15     L’article 21 du CTA, fixant la taxe de circulation sur les véhicules automobiles, dispose:

«La taxe est due par la personne physique ou morale qui est ou doit être reprise au certificat d’immatriculation, aussi longtemps qu’un véhicule est ou doit être inscrit au nom de cette personne dans le répertoire matricule de la Direction pour l’immatriculation des véhicules.

Les véhicules visés à l’alinéa 1er sont les voitures, les voitures mixtes, les voitures mixtes lentes, les minibus, les ambulances, les motocyclettes, les tricycles à moteur, les quadricycles à moteur, les camionnettes, les camionnettes lentes, les remorques à bateau, les remorques de camping, les véhicules de camping, les remorques et semi-remorques d’une masse maximale autorisée jusqu’à 3 500 kg.»

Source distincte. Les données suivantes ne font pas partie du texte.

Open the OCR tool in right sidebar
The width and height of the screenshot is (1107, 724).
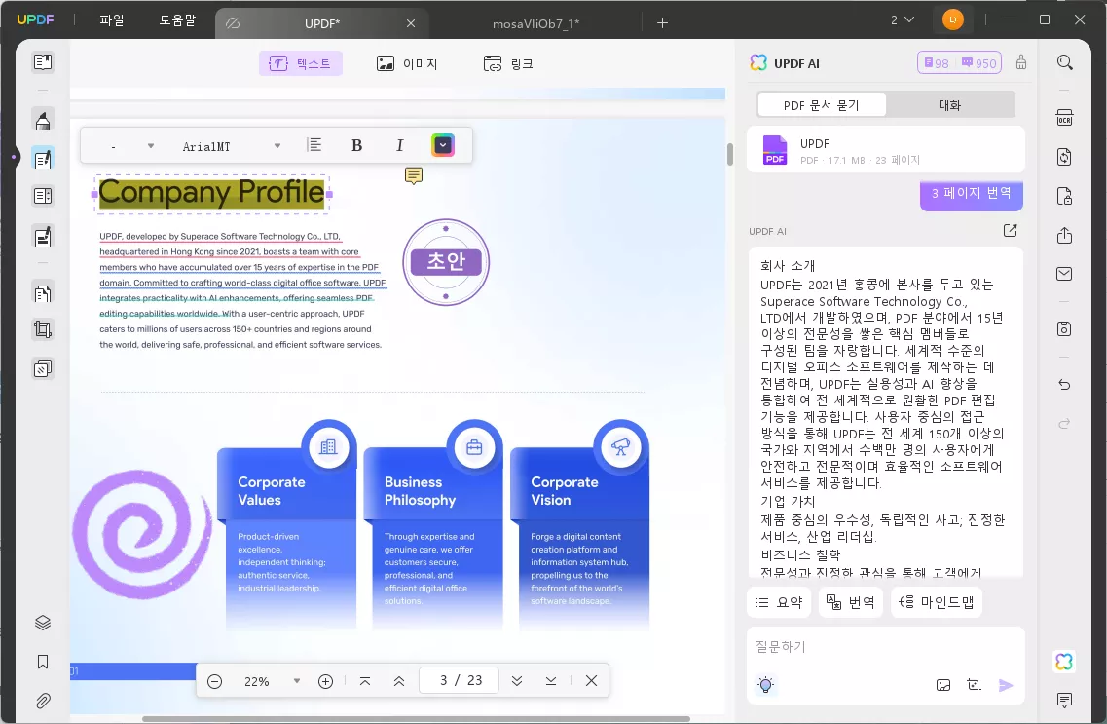tap(1064, 117)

 Les litiges au principal et la question préjudicielle

 Affaire C-151/04

16     M. Nadin, ressortissant belge, réside en Belgique, mais travaille au Luxembourg en qualité d’administrateur délégué de la société Nadin-Lux SA.

17     Le 21 mars 2002, il a fait l’objet, en Belgique, d’un contrôle par les services des douanes et accises, alors qu’il circulait à bord d’un véhicule immatriculé au Grand Duché de Luxembourg et propriété de la société Crédit Lease SA, société établie au Luxembourg.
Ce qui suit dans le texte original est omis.